§ Problem to work on
Determine how many lines in the records below include the string "perform". Reply with the number alone.
##############################
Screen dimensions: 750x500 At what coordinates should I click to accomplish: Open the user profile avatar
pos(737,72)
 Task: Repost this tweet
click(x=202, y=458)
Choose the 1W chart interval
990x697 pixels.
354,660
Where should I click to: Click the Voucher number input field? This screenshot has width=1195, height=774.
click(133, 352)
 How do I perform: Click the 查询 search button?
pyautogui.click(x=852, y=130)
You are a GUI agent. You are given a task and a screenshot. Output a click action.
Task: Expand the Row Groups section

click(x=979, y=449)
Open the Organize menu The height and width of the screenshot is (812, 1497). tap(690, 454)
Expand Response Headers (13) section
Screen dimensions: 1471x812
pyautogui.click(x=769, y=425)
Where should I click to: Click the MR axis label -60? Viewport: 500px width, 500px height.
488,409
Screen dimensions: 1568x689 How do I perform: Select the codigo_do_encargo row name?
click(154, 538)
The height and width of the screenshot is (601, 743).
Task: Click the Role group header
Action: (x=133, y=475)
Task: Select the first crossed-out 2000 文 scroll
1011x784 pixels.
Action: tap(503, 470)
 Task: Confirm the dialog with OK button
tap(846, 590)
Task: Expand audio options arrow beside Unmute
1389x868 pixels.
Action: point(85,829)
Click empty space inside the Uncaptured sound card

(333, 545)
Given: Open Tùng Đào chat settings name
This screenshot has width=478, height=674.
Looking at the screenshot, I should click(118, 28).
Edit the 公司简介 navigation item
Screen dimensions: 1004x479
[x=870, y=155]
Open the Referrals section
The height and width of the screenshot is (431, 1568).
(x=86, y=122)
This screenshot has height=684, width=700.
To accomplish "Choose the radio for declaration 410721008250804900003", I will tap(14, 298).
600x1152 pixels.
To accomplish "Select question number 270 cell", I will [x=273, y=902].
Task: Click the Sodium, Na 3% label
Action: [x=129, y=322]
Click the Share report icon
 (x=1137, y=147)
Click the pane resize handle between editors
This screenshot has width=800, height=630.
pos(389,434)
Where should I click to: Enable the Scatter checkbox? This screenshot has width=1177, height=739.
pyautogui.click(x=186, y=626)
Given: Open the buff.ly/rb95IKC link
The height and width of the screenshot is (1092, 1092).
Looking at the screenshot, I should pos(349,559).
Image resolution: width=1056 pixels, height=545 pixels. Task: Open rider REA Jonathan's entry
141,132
##############################
§ Problem solution
2